Questa grave situazione subì un drastico cambiamento quando un
generale di una di queste dinastie, Zhào Kuāngyìn (趙匡胤,
927-976) della Dinastia Zhou posteriore (951-960, capitale: Biàn),
conquistò nel 960 con un colpo di stato il potere imperiale,
fondando la Dinastia Song e avviando la riunificazione di tutta la
Cina. Tale riunificazione fu tuttavia fermata al Nord dalla presenza
del potente stato sino-barbaro dei Liáo (遼),conquistati
nel 1125 da un altro popolo delle steppe, i Jīn (金),
e, ad Occidente, dal regno di origine tibetana Tangut (cinese: 党项,
Dǎngxiàng). Anche se durante la Dinastia Song furono ritirate le
norme persecutorie contro il Buddhismo e questa dinastia fu
generalmente, anche se moderatamente, favorevole al saṃgha,
i suoi imperatori si mostrarono particolarmente devoti alla Chiesa
daoista. Nel 1008 Lǎozǐ fu, insieme a Confucio, proclamato guida
spirituale dell'intera umanità. Nel 1012 fu diffuso il culto daoista
dell'Imperatore di Giada (玉皇
Yùhuáng) come suprema divinità. I Buddha e i
Bodhisattva furono invece considerati, dalla Corte imperiale, come
divinità inferiori rispetto al pantheon daoista. Allo stesso modo i
monaci buddhisti dovettero sottomettersi alla consacrazione daoista,
mentre gli imperatori elargivano denaro e terre ai soli monasteri
della religione fondata da Lǎozǐ. Persino la seconda diffusione del
Canone buddhista in xilografia, che ha origine proprio durante questa
dinastia, la si deve al solo intervento di un privato. Nel 1068, con
il varo della norma per la vendita dei certificati di monaco
buddhista, si consentì a chiunque di entrare nel saṃgha
magari al solo scopo di pagare meno tributi e senza che fosse
richiesta alcuna preparazione. Ciò portò al decadimento dei
monasteri buddhisti, visti come luogo di evasione delle tasse, e al
loro discredito presso le classi colte. La fede buddhista resistette
invece nelle campagne dove, grazie alla setta del Loto Bianco (白蓮教,
Báiliánjiào ) fondata nel 1133 dal monaco tiāntái Máo
Zǐyuán (茅子元, 1086-1166),
si diffuse accompagnandosi a speranze millenaristiche legate alle
figure del Buddha Amitābha (阿彌陀,
Āmítuó) e del Buddha del futuro, Maitreya (彌勒,
Mílè), divenendo presto origine anche di numerose sette segrete
dedite alla cospirazione politica.
Il Buddhismo sotto la dominazione mongola degli Yuan (1279-1368)

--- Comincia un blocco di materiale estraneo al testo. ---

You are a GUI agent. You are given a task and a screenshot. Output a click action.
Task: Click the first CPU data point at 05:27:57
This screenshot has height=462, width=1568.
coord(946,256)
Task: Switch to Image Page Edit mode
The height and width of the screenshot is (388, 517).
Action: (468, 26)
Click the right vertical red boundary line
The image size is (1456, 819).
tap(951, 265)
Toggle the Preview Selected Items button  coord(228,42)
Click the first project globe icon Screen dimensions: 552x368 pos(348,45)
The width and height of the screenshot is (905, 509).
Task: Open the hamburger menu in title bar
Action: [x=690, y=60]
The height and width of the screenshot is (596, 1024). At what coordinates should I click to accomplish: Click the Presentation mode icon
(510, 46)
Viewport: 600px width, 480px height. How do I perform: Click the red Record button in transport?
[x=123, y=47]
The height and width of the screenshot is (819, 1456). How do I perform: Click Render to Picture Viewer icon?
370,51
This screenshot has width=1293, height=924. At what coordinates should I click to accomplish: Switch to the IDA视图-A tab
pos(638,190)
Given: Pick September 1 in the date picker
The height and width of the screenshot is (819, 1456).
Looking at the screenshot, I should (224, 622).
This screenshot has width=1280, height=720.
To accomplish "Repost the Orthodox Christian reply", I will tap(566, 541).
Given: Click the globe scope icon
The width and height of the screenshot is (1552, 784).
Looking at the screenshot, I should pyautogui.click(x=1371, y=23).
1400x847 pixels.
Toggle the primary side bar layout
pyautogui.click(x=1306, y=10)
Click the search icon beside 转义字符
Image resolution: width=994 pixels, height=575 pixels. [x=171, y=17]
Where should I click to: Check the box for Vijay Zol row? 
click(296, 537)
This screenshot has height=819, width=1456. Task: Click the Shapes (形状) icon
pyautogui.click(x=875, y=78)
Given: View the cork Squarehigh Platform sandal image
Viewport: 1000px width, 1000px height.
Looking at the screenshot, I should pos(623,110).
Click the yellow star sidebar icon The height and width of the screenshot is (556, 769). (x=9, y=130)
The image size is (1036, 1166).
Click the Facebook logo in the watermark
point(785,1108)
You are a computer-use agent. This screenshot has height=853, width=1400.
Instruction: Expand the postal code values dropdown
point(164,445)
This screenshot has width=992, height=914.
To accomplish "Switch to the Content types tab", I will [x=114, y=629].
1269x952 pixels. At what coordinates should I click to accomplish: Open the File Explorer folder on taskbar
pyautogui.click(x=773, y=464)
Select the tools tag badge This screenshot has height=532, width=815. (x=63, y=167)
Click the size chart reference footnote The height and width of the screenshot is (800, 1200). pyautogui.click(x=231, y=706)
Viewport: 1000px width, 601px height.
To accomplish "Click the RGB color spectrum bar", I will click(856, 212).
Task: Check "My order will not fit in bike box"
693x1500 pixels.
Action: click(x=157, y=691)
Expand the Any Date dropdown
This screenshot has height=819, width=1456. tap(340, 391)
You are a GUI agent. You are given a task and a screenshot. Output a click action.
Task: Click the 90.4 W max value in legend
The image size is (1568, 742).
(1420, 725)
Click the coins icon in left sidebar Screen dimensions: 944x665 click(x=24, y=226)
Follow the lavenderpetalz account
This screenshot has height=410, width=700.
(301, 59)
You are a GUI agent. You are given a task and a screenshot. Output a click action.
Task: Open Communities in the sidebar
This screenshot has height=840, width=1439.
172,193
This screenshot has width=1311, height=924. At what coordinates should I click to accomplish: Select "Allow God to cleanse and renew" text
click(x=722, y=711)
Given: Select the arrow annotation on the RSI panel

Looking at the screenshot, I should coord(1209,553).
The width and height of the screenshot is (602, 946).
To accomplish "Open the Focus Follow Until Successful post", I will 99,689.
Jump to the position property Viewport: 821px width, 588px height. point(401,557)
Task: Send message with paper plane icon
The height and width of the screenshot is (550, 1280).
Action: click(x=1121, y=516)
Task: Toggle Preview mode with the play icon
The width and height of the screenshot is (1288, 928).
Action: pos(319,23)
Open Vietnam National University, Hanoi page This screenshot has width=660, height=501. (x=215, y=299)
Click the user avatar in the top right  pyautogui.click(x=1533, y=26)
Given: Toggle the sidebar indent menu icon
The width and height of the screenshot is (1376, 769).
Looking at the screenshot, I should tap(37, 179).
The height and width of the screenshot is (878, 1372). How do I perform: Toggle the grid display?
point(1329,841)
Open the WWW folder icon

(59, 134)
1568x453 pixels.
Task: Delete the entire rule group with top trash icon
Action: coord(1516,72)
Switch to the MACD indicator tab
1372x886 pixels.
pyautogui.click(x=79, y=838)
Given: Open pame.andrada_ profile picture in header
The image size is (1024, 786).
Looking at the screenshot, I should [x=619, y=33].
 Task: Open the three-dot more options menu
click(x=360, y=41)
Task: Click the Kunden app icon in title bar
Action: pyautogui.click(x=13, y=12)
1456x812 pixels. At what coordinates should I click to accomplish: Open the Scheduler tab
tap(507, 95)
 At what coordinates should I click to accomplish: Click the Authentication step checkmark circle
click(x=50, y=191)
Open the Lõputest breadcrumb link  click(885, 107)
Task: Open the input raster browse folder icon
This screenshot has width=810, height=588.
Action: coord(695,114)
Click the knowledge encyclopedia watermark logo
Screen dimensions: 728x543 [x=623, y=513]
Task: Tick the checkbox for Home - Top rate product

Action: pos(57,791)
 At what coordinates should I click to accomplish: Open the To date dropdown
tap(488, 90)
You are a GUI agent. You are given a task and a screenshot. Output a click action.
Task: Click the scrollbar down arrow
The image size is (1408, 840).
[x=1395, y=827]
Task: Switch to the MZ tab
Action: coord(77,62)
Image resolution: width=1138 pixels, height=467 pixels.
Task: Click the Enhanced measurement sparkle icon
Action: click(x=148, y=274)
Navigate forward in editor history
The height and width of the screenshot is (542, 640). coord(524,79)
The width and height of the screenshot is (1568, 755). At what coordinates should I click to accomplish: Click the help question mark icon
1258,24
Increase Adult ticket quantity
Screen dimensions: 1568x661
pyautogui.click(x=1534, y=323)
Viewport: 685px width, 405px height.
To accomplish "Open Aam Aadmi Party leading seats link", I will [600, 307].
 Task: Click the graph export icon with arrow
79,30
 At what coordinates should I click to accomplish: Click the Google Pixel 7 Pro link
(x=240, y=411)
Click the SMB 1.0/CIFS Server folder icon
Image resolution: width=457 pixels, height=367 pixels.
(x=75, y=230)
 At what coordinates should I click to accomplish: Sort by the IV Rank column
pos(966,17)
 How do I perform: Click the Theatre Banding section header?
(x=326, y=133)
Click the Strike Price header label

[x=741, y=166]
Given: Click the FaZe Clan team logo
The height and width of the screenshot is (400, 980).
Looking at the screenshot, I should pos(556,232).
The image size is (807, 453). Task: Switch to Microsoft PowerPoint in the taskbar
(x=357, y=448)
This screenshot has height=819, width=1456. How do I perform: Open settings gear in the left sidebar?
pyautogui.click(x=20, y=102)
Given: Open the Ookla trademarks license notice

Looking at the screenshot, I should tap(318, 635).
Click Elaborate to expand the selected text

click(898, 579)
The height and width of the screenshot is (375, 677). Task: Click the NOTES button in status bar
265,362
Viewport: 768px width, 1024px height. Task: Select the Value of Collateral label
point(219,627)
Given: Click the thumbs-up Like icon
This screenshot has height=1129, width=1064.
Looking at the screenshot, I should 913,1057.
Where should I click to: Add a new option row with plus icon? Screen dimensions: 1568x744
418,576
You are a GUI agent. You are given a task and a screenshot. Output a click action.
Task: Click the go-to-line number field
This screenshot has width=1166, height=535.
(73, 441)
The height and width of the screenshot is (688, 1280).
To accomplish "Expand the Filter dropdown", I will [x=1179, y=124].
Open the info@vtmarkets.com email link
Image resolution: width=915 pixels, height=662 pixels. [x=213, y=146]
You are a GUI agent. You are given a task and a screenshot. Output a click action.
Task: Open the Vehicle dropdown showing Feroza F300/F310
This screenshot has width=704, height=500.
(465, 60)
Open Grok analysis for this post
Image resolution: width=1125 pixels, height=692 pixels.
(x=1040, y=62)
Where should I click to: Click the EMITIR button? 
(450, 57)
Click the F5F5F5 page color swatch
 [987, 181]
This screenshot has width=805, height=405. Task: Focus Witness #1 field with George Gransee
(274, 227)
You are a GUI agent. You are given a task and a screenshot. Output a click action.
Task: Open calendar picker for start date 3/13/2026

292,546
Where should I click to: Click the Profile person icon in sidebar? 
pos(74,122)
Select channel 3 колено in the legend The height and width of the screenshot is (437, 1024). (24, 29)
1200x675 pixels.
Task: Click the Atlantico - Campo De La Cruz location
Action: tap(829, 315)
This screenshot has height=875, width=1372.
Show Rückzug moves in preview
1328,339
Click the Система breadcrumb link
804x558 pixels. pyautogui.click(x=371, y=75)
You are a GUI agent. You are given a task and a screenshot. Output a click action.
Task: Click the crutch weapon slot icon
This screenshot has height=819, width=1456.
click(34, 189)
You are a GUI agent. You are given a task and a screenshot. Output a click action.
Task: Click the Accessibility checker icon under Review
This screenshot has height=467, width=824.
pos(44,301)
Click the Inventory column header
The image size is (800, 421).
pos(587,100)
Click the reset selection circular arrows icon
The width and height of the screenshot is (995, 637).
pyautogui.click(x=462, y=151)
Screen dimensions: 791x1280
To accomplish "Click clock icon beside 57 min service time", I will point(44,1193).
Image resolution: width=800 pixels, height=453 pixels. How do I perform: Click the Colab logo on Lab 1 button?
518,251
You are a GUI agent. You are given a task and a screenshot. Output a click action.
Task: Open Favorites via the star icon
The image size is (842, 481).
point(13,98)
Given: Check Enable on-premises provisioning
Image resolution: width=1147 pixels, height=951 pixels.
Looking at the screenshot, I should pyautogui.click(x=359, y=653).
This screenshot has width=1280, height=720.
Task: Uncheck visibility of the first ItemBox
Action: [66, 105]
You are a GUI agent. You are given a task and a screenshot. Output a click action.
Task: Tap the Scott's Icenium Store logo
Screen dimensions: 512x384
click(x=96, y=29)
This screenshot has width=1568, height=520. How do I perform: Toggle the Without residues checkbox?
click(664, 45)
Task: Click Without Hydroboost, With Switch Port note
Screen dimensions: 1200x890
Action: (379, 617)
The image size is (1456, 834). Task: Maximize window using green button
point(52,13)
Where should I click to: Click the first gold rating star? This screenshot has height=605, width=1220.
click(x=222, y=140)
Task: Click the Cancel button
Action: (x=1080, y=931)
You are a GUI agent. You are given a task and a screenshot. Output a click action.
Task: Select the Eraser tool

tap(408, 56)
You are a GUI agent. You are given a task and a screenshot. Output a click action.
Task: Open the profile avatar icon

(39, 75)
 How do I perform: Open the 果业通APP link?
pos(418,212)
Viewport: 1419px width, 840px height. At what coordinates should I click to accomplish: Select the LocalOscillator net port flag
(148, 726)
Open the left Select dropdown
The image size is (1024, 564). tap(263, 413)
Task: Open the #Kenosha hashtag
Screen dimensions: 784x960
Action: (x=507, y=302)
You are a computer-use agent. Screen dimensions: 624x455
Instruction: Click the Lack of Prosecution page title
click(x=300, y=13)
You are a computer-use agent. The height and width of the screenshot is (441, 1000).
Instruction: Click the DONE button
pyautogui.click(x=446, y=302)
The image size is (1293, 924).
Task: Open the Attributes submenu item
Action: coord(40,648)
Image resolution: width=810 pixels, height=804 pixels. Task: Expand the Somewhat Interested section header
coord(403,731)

La dinastia mongola degli Yuan fu
decisamente tollerante con tutte le religioni professate lungo il suo
vasto impero. Ciononostante, dopo un periodo di attenzioni favorevoli
al Buddhismo Chán, iniziato nel 1247 con la nomina del monaco chán
Haiyuan ad amministratore degli "affari buddhisti" e dopo
la conquista del Tibet, la dinastia mongola si fece sempre più
portavoce della cultura religiosa del Buddhismo tibetano. A partire
dal 1260, l'imperatore Kublai Khan (cinese 忽必烈,
Hūbìliè, regno: 1260-1294) fu fortemente influenzato da un Lama
tibetano, il V patriarca della scuola Sakya Drogön Chögyal Phagpa
(1235-1280, cinese 發合思巴,
Fāhésībā), a cui affidò tutti gli affari religiosi dell'impero.
Da quel momento furono i lama (tibetano bla ma, cinese 喇嘛
lǎmá) tibetani ad esercitare il controllo sul saṃgha
buddhista cinese, nonché sui religiosi delle altre fedi presenti
nell'impero mongolo. Questo controllo, esercitato in modo violento e
terroristico provocò delle forti diffidenze da parte del clero
buddhista e del popolo cinese nei confronti delle credenze e delle
usanze lamaiste che non penetrarono mai nel tessuto culturale
buddhista cinese, interpretate, inoltre, come frutto della
imposizione di una casta “occupante” e “barbara”. Questa
diffidenza, se non aperta ostilità, consenti ai monasteri delle
scuole buddhiste cinesi di fungere da luogo di autentica tradizione
agli occhi del popolo.
Il Buddhismo durante la Dinastia nazionale dei Ming (1368-1644)
Gli ultimi anni della dominazione
mongola furono caratterizzati da una crisi economica lungo tutto
l'impero e da numerose ribellioni nelle campagne ispirate dalla setta
segreta buddhista del Loto bianco e organizzate dall'esercito
clandestino dei Turbanti Rossi (紅巾
Hóngjīn). Da quest anarchia crescente emerse la
figura di Zhū Yuánzhāng (朱元璋,
1328-98, successivamente incoronato imperatore con il niánhào
di Hóngwǔ, 洪武, regno:
1368-98), figlio di contadini morti durante la carestia del 1344.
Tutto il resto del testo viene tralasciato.